Bicicletas plegables

Las bicicletas plegables (o plegables, simplemente) son una clase de bicicletas muy prácticas precisamente por esa cualidad que remarca su nombre, es decir, que se pueden plegar y así ser transportadas por cualquier sitio en el que no podamos ir conduciéndolas. Esta característica de las bicicletas plegables es posible gracias a que llevan integradas una serie de bisagras (también llamados codos) en la parte del cuadro y del manubrio, lo que además permite dejarla en un tamaño más reducido y compacto. Lo normal en las bicicletas plegables es que el diámetro de sus ruedas oscile alrededor de unas 20 pulgadas, pulgada arriba pulgada abajo, lo que unido a su ventaja de plegarse, hace que se pueda ir con ella sean cual sean las circunstancias, porque llegado el momento, podemos meterla en el metro, en el autobús (lo que facilita en gran medida el transporte mixto –bicicleta-transporte público-), en un automóvil, etc., o incluso guardarlas en nuestro lugar de trabajo, lo que posibilita el hecho de que podamos ir a trabajar en bicicleta.

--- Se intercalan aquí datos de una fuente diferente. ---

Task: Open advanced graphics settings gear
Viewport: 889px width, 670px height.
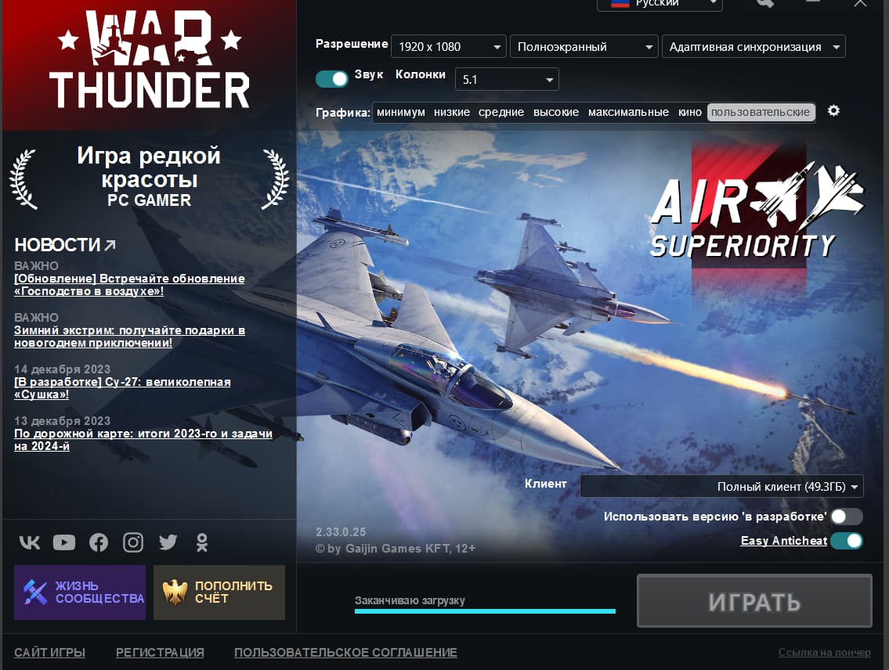Action: click(x=833, y=111)
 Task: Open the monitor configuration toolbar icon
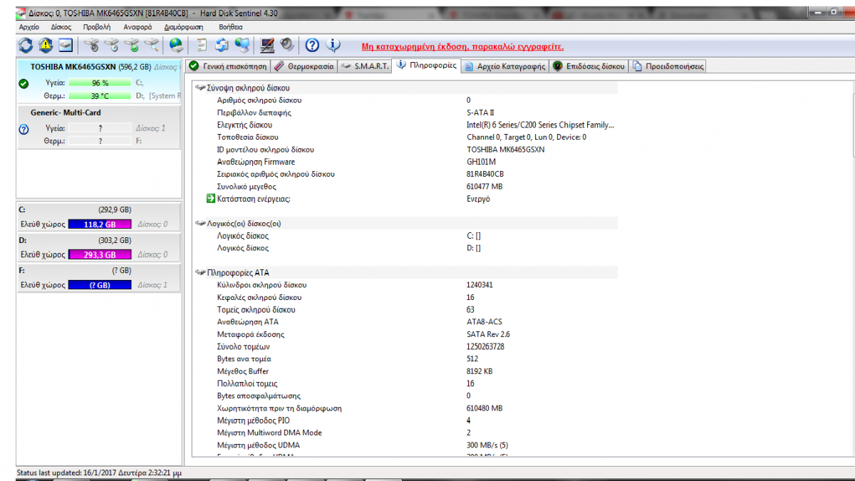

Esta es la principal ventaja de las bicicletas plegables con respecto a otros tipos de bicicletas, como las de ciclismo, las de montaña… Estas bicicletas no se pueden plegar, son muy grandes y ocupan demasiado espacio para poder ir con ellas a cualquier sitio, a diferencia de lo que ocurre con las bicicletas plegables, realmente prácticas en estos casos.

Otra de las innumerables ventajas de las bicicletas plegables es que al poder llevárnoslas a todos los sitios, no es necesario tener que encadenarlas en la calle cuando vayamos a entrar en algún lugar cubierto, evitando de esta manera la posibilidad de robo.

Eso sí, para que se puedan plegar las bicicletas plegables, son necesarias una serie de piezas que hacen que el precio suba un poco en comparación al de las bicicletas comunes, pero si queremos disfrutar de las ventajas que nos ofrecen estas bicicletas plegables, no nos importará pagarlo porque realmente nos merecerá la pena.